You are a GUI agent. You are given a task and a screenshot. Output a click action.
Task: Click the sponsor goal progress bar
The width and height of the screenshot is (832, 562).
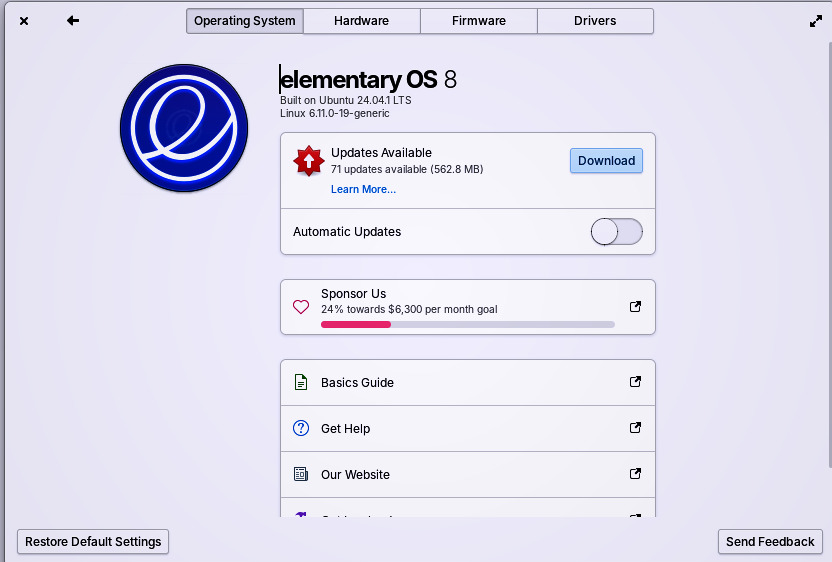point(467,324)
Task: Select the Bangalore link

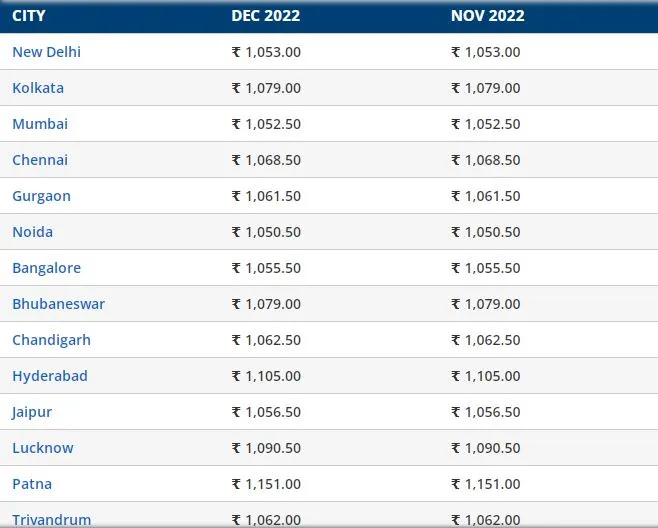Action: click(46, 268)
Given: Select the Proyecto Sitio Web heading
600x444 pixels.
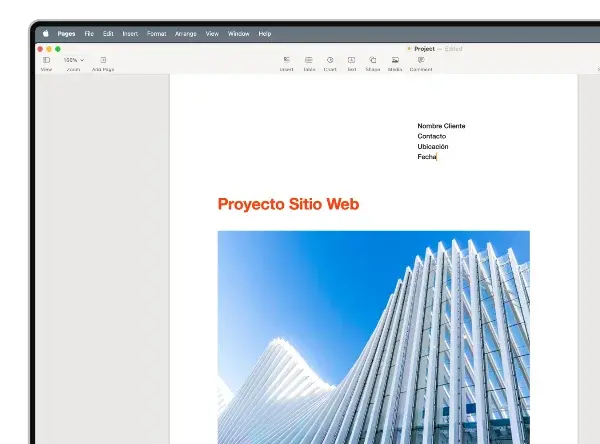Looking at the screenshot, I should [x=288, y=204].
_ _ _ _
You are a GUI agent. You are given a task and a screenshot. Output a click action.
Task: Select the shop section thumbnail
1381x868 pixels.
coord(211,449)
_ _ _ _
▶ Action item
Write out the lines above from the one with "Task: Click the sponsor goal progress bar" through the one with "Given: Select the Proyecto Sitio Web heading", ends included, exactly; no picture goes in.

▶ Answer to this task
Task: Click the sponsor goal progress bar
The width and height of the screenshot is (832, 562).
point(467,324)
Task: Select the Bangalore link

Action: click(46, 268)
Given: Select the Proyecto Sitio Web heading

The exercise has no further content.